Hi Oswald
On 23/03/2023 16:22, Oswald Buddenhagen wrote:
The code's evolution left in some bits surrounding enum rebase_type that
don't really make sense any more. In particular, it makes no sense to
invoke imply_merge() if the type is already known not to be
REBASE_APPLY, and it makes no sense to assign the type after calling
imply_merge().
These look sensible, did imply_merges() use to do something more which
made these calls useful?
Best Wishes
Phillip
Signed-off-by: Oswald Buddenhagen <oswald.buddenhagen@xxxxxx>
---
builtin/rebase.c | 6 +-----
1 file changed, 1 insertion(+), 5 deletions(-)

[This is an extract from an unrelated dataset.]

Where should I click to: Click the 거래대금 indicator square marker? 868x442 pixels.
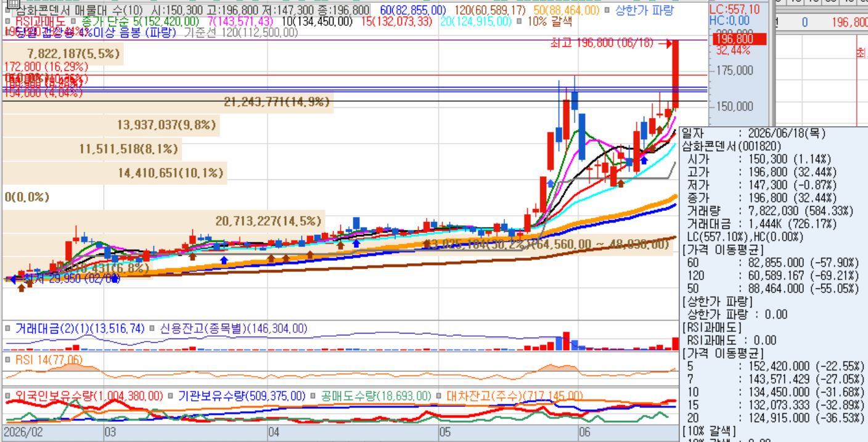pyautogui.click(x=8, y=329)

diff --git a/builtin/rebase.c b/builtin/rebase.c
index 5b7b908b66..8ffea0f0d8 100644
--- a/builtin/rebase.c
+++ b/builtin/rebase.c
@@ -372,7 +372,6 @@ static int parse_opt_keep_empty(const struct option *opt, const char *arg,
imply_merge(opts, unset ? "--no-keep-empty" : "--keep-empty");
opts->keep_empty = !unset;
- opts->type = REBASE_MERGE;
return 0;
}
@@ -1494,9 +1493,6 @@ int cmd_rebase(int argc, const char **argv, const char *prefix)
}
}
- if (options.type == REBASE_MERGE)
- imply_merge(&options, "--merge");
-
if (options.root && !options.onto_name)
imply_merge(&options, "--root without --onto");
@@ -1534,7 +1530,7 @@ int cmd_rebase(int argc, const char **argv, const char *prefix)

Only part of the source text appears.